Stored records

════

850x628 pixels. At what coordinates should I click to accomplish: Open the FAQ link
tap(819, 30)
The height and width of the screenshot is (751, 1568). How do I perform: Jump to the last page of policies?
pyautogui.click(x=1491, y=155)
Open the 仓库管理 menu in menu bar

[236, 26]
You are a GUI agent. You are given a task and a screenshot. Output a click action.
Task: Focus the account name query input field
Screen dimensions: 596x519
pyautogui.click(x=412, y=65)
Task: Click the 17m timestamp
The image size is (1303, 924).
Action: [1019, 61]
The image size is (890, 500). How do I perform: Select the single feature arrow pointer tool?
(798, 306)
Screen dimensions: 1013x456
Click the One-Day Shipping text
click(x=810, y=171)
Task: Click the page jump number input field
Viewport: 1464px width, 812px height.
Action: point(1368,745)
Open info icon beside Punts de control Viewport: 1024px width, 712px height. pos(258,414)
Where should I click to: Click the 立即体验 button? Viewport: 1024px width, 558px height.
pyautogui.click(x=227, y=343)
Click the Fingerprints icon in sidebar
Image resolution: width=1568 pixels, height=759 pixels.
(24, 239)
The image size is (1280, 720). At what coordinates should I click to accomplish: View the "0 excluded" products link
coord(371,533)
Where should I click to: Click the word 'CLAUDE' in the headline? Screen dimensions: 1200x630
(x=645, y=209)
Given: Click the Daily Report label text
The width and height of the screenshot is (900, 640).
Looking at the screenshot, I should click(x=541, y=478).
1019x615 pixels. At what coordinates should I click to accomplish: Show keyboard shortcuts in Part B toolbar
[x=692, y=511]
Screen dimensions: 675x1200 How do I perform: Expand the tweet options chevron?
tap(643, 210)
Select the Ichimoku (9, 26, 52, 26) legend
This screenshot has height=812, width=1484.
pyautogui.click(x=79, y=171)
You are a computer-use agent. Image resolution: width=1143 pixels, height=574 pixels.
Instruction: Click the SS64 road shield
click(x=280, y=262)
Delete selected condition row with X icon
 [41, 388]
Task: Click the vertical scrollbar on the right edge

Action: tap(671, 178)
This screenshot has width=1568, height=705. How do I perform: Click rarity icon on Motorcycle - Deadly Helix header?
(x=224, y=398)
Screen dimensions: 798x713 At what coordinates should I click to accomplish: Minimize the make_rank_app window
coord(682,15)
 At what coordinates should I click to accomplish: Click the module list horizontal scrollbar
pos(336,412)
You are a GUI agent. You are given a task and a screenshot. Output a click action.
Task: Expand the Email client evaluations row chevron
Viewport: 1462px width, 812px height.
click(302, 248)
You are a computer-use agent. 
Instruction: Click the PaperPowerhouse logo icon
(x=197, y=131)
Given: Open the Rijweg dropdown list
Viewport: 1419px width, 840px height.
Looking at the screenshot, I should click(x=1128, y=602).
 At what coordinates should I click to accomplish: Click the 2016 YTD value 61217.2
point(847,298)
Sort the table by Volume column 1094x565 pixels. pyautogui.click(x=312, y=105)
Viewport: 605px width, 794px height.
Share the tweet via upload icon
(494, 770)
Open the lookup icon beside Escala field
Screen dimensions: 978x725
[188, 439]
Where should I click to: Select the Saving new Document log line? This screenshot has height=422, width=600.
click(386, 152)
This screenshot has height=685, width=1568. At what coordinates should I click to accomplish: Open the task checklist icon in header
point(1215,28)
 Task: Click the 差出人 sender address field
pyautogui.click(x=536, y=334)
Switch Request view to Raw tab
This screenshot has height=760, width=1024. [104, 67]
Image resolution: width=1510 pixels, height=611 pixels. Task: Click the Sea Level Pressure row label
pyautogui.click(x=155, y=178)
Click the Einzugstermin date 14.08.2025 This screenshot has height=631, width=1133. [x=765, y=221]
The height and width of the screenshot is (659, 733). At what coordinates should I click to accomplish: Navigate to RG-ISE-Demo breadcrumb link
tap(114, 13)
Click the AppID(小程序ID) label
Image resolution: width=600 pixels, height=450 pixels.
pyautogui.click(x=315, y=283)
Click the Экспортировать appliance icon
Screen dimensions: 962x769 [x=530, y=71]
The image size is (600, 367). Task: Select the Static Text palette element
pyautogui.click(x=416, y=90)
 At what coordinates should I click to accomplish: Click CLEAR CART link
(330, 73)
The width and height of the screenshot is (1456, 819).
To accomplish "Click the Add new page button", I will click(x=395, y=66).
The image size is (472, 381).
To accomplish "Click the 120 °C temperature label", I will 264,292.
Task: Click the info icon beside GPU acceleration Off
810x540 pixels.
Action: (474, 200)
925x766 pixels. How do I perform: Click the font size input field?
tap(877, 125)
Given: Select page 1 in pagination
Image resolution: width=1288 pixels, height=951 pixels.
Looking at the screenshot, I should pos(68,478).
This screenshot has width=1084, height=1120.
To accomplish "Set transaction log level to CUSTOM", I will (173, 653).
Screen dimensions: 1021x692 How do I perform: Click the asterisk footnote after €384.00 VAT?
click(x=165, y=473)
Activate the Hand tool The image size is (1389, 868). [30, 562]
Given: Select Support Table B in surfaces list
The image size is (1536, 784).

════

→ **Task requirements**
Count the lines of the records that contain the word "agent". Give only the count.

→ **Answer area**
4